Short problem: Transcribe word for word everything in the promissory-note appeal below, from "July 26, 1922." down to "Hayes for Appellants.".

Civ. No. 4182.
July 26, 1922.
APPEAL from a judgment of the Superior Court of the City and County of San Francisco. Frank H. Dunne, Judge. Affirmed.
The facts are stated in the opinion of the court.
Wm. J. Hayes for Appellants.
F. A. Denicke and H. S. Young for Respondent.
This was an action brought to recover judgment upon certain promissory notes executed by the defendants, who were doing business under the firm name and style of George J. Wallace Company. The notes were four in number and were in the principal sum of five hundred dollars each, and were made payable to their codefendant, Emma B. Freeman. They were all executed on August 29, 1919, and matured thereafter in two, three, four, and five months, respectively. On the twentieth day of October, 1919, and prior to maturity thereof, they were indorsed by the payee to respondent, Anglo-California Trust Company. The first two notes having become due and not having been paid, suit was filed thereon on December 12, 1919, and thereafter on March 1, 1920, and after their maturity another suit was instituted on the two remaining notes. Defendants by answer set up certain defenses, including fraud and rescission. The actions were consolidated, the parties and questions being identical. At the trial and before the submission of the cases, the defendants other than Emma B. Freeman duly moved the court for permission to file certain answers supplementary and to reopen the cases for further testimony. These motions were denied for the reason, as found by the court, that plaintiff accepted the notes before maturity for a valuable consideration and without notice of the alleged defenses attempted to be set up in the proposed amended pleading. It is the contention of appellants that this finding is not supported by the evidence. Defendant Emma B. Freeman has not appealed. It is admitted that the notes were indorsed by the payee and transferred to respondent before maturity. It is also admitted that at the time of the indorsement Emma B. Freeman was a customer of respondent and was indebted to it, and that she received additional accommodation in the nature of advances on the strength of the notes so indorsed, and that they were held by respondent as security for the payment of this indebtedness. It is further conceded that there is nothing in the evidence to show that prior to the transfer the Trust Company had any knowledge of the alleged defenses of appellants.

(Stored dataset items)

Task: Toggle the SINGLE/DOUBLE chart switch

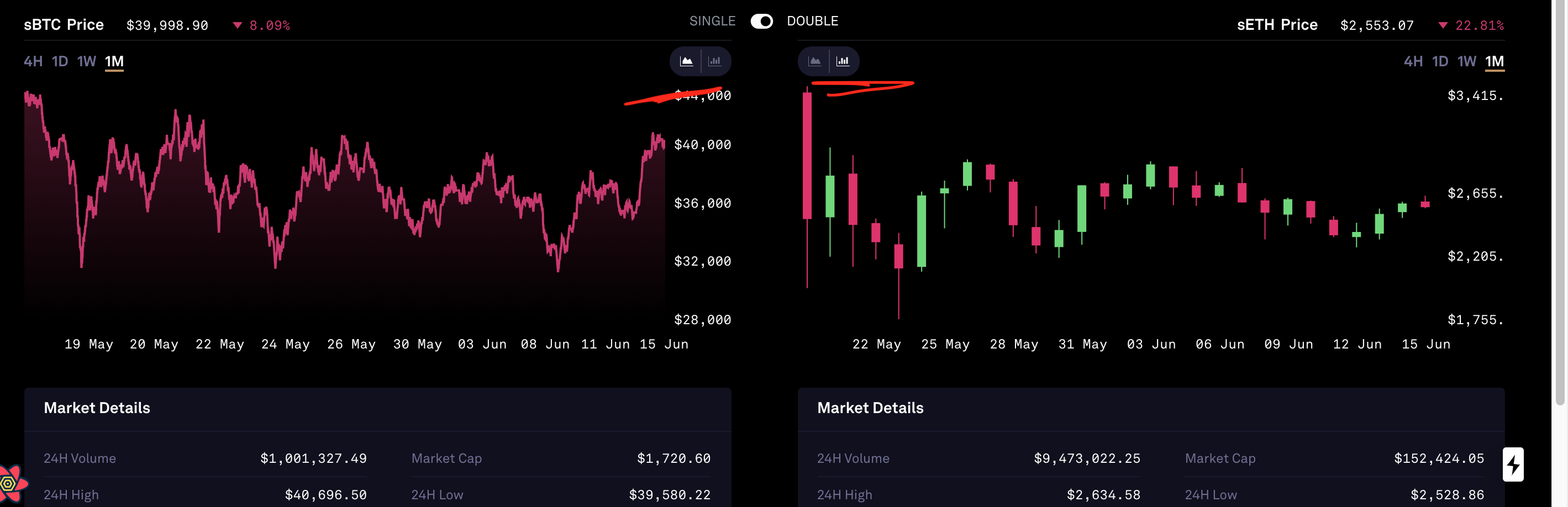Action: point(761,20)
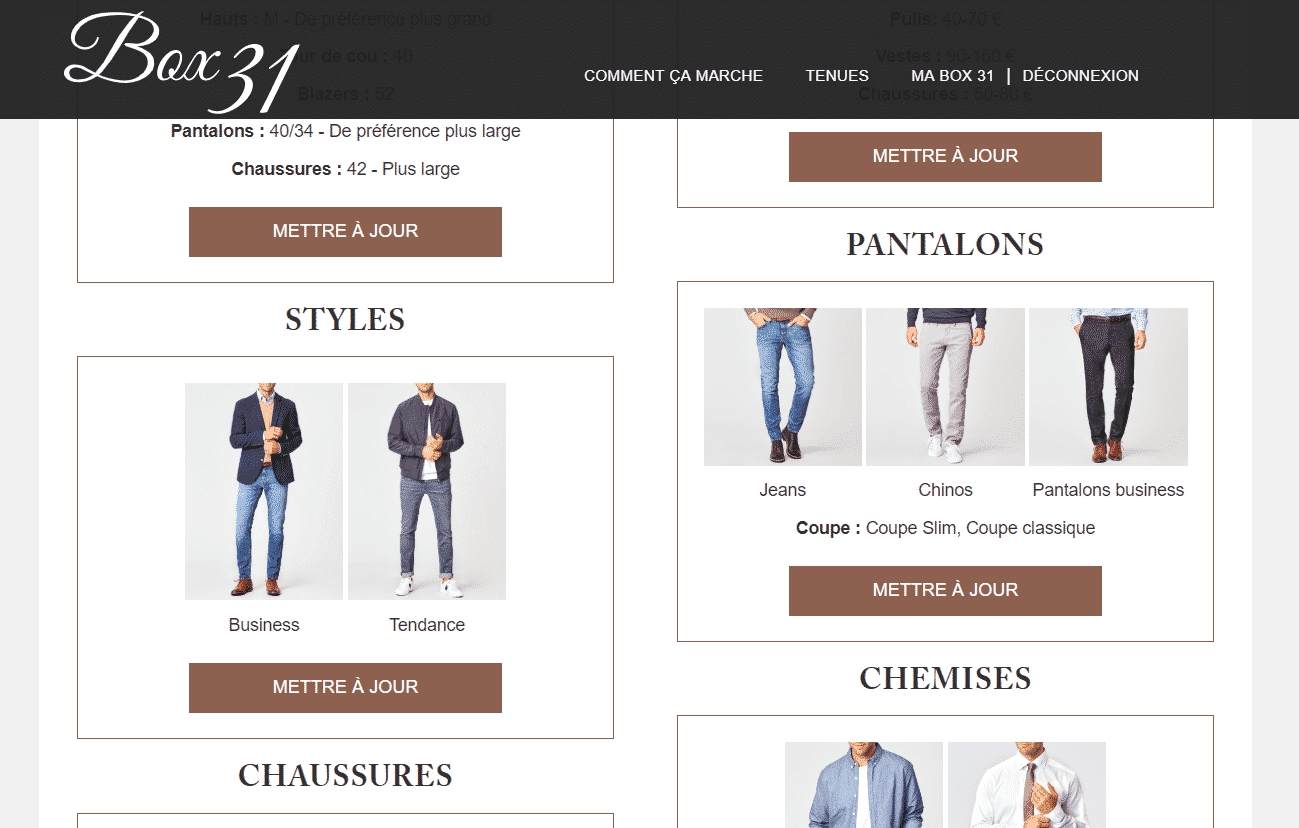This screenshot has height=828, width=1299.
Task: Click the Jeans label text
Action: [x=783, y=490]
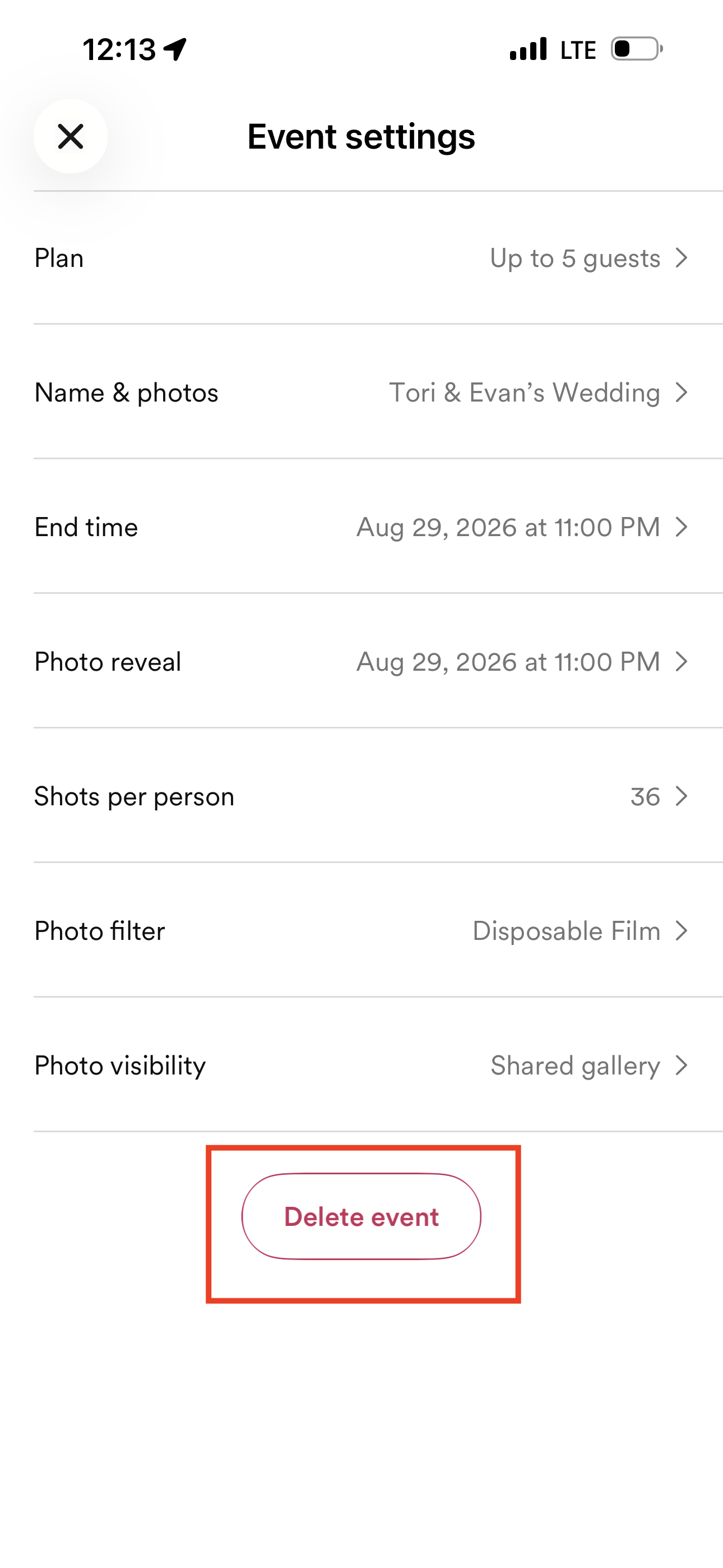Edit the Tori & Evan's Wedding name

coord(525,393)
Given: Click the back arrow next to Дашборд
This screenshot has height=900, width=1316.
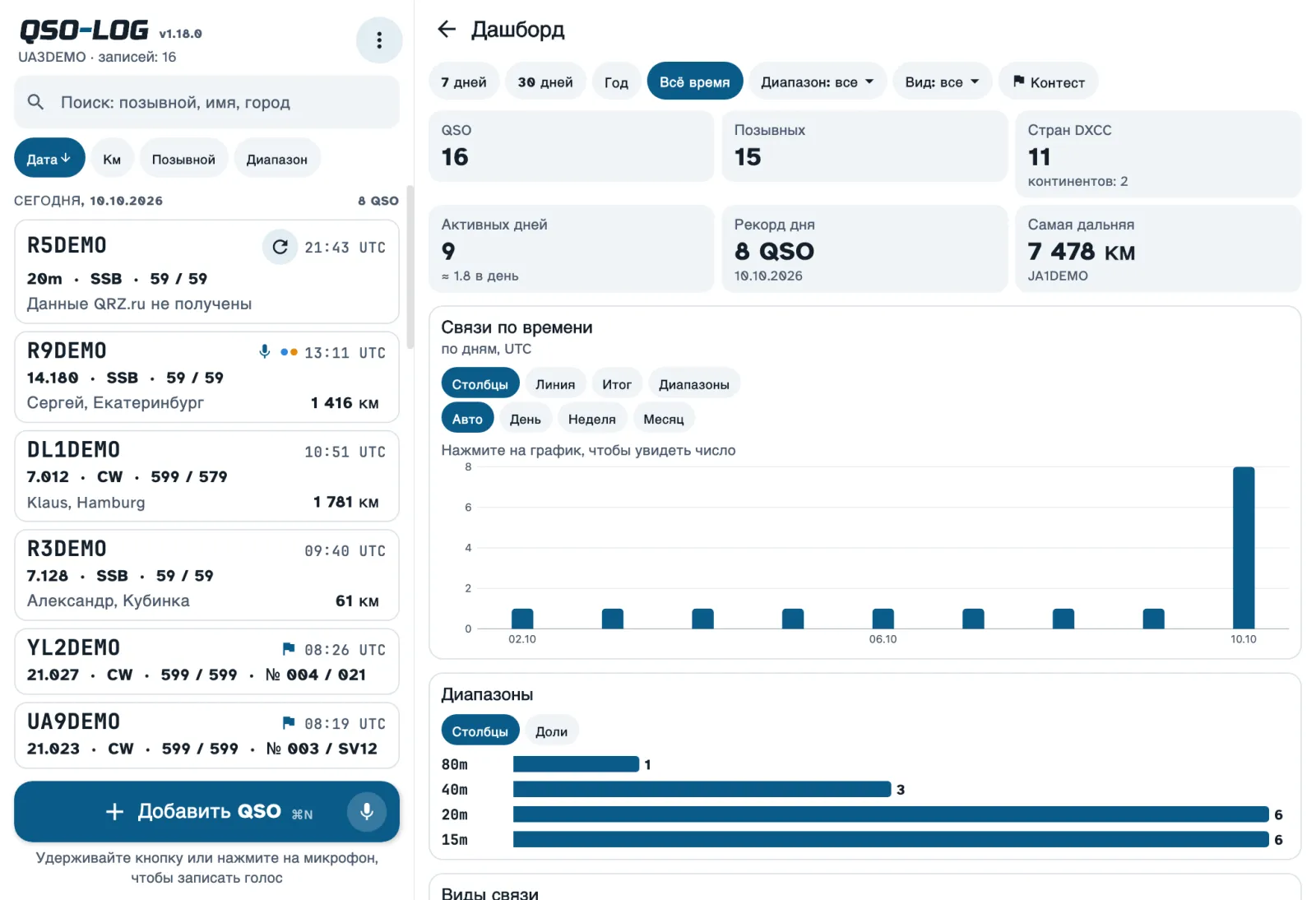Looking at the screenshot, I should [x=447, y=30].
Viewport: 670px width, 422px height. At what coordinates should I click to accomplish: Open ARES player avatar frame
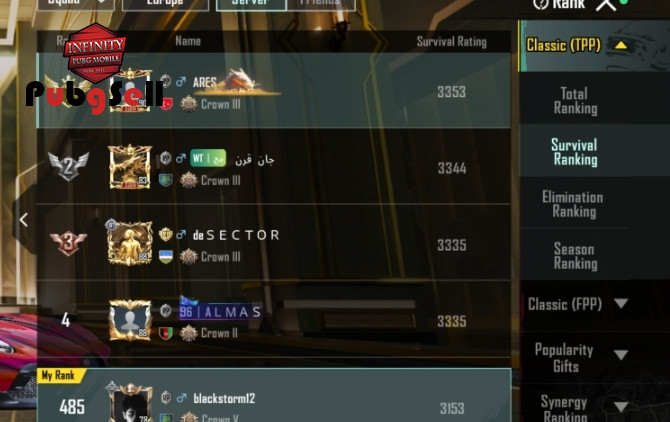click(130, 91)
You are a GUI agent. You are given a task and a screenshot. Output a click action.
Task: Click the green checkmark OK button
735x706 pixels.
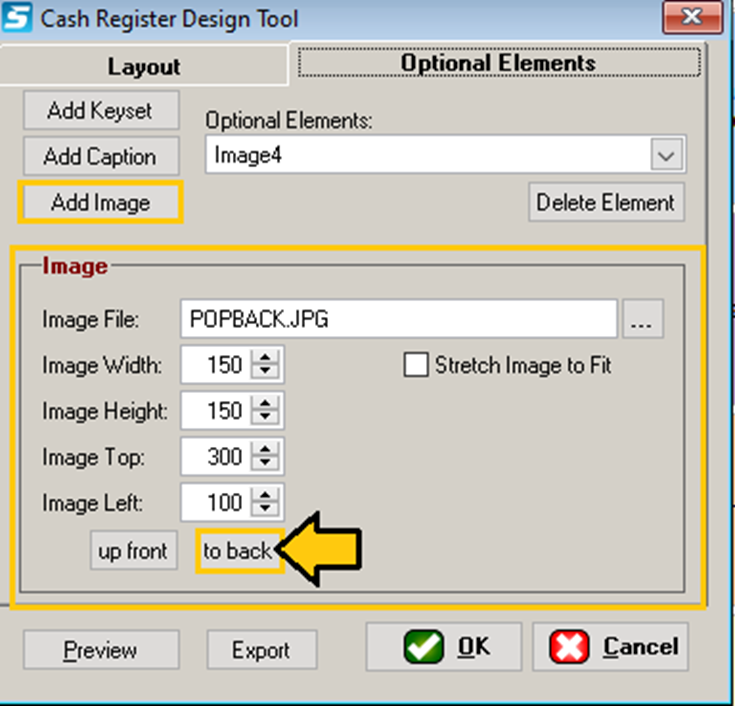point(443,647)

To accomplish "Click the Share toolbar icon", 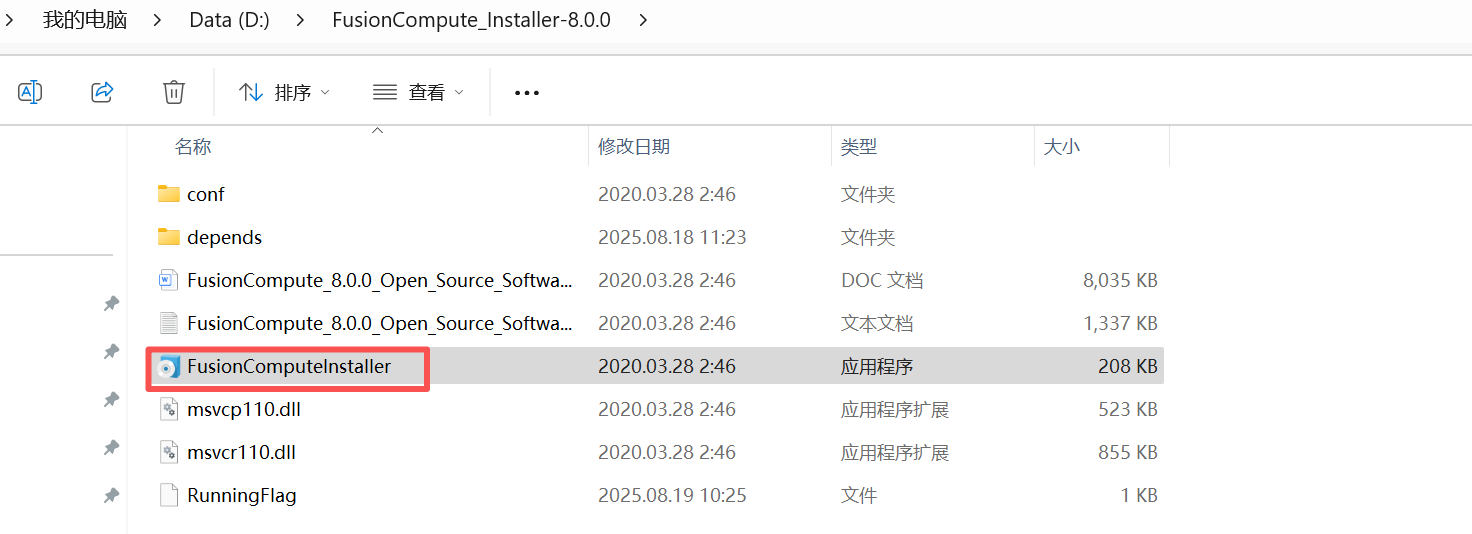I will [102, 92].
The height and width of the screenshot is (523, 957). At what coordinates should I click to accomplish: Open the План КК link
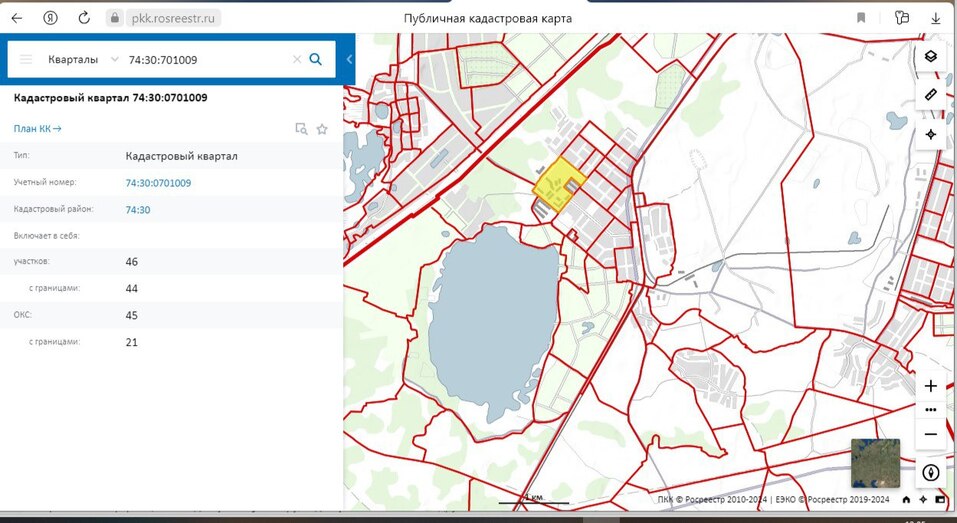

Result of the task:
July 26, 1922.
APPEAL from a judgment of the Superior Court of the City and County of San Francisco. Frank H. Dunne, Judge. Affirmed.
The facts are stated in the opinion of the court.
Wm. J. Hayes for Appellants.